*Work order:* Set down all of the records exactly, leaving none out.

Stored items
────────────────────────────────────────
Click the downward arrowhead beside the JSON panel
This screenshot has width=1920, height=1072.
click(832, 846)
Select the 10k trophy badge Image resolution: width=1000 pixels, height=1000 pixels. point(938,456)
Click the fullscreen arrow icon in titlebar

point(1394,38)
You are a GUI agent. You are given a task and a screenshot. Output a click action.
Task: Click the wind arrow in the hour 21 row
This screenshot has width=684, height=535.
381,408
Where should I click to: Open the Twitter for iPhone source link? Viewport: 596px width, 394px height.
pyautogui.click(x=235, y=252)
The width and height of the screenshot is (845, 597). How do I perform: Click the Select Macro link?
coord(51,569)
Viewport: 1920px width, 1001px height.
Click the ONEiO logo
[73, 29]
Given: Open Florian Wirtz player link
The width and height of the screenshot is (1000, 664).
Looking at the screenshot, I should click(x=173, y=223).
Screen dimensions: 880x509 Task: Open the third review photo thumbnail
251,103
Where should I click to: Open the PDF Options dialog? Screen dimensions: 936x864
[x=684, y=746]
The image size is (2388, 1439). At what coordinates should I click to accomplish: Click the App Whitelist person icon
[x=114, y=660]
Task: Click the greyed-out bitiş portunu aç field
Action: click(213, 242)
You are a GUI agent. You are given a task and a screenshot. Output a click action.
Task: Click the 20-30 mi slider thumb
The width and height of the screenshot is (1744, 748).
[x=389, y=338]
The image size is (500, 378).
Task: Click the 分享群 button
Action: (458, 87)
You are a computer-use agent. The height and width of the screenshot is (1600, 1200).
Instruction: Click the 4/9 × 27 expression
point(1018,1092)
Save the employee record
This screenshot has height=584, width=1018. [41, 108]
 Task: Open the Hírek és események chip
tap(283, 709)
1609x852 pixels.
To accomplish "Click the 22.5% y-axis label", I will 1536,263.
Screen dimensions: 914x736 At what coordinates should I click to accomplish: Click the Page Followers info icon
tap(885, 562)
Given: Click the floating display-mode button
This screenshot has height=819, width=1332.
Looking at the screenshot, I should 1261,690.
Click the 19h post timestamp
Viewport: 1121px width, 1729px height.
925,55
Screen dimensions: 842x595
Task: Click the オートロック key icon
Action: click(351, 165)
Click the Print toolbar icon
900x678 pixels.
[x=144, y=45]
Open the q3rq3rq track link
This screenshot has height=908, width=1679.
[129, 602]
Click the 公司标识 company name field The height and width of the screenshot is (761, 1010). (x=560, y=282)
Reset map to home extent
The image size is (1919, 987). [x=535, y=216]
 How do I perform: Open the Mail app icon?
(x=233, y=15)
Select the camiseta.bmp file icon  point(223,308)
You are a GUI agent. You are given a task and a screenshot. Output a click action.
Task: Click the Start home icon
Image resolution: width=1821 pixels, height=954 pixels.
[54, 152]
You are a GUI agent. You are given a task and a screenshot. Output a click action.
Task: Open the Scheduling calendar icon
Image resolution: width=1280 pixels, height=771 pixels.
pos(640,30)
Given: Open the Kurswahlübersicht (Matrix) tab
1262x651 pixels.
────────────────────────────────────────
*Result below:*
Click the downward arrowhead beside the JSON panel
This screenshot has width=1920, height=1072.
click(832, 846)
Select the 10k trophy badge Image resolution: width=1000 pixels, height=1000 pixels. point(938,456)
Click the fullscreen arrow icon in titlebar

point(1394,38)
You are a GUI agent. You are given a task and a screenshot. Output a click action.
Task: Click the wind arrow in the hour 21 row
This screenshot has width=684, height=535.
381,408
Where should I click to: Open the Twitter for iPhone source link? Viewport: 596px width, 394px height.
pyautogui.click(x=235, y=252)
The width and height of the screenshot is (845, 597). How do I perform: Click the Select Macro link?
coord(51,569)
Viewport: 1920px width, 1001px height.
Click the ONEiO logo
[73, 29]
Given: Open Florian Wirtz player link
The width and height of the screenshot is (1000, 664).
Looking at the screenshot, I should click(x=173, y=223).
Screen dimensions: 880x509 Task: Open the third review photo thumbnail
251,103
Where should I click to: Open the PDF Options dialog? Screen dimensions: 936x864
[x=684, y=746]
The image size is (2388, 1439). At what coordinates should I click to accomplish: Click the App Whitelist person icon
[x=114, y=660]
Task: Click the greyed-out bitiş portunu aç field
Action: click(213, 242)
You are a GUI agent. You are given a task and a screenshot. Output a click action.
Task: Click the 20-30 mi slider thumb
The width and height of the screenshot is (1744, 748).
[x=389, y=338]
The image size is (500, 378).
Task: Click the 分享群 button
Action: (458, 87)
You are a computer-use agent. The height and width of the screenshot is (1600, 1200).
Instruction: Click the 4/9 × 27 expression
point(1018,1092)
Save the employee record
This screenshot has height=584, width=1018. [41, 108]
 Task: Open the Hírek és események chip
tap(283, 709)
1609x852 pixels.
To accomplish "Click the 22.5% y-axis label", I will 1536,263.
Screen dimensions: 914x736 At what coordinates should I click to accomplish: Click the Page Followers info icon
tap(885, 562)
Given: Click the floating display-mode button
This screenshot has height=819, width=1332.
Looking at the screenshot, I should 1261,690.
Click the 19h post timestamp
Viewport: 1121px width, 1729px height.
925,55
Screen dimensions: 842x595
Task: Click the オートロック key icon
Action: click(351, 165)
Click the Print toolbar icon
900x678 pixels.
[x=144, y=45]
Open the q3rq3rq track link
This screenshot has height=908, width=1679.
[129, 602]
Click the 公司标识 company name field The height and width of the screenshot is (761, 1010). (x=560, y=282)
Reset map to home extent
The image size is (1919, 987). [x=535, y=216]
 How do I perform: Open the Mail app icon?
(x=233, y=15)
Select the camiseta.bmp file icon  point(223,308)
You are a GUI agent. You are given a task and a screenshot. Output a click action.
Task: Click the Start home icon
Image resolution: width=1821 pixels, height=954 pixels.
[54, 152]
You are a GUI agent. You are given a task and a screenshot. Output a click action.
Task: Open the Scheduling calendar icon
Image resolution: width=1280 pixels, height=771 pixels.
pos(640,30)
Given: Open the Kurswahlübersicht (Matrix) tab
1262x651 pixels.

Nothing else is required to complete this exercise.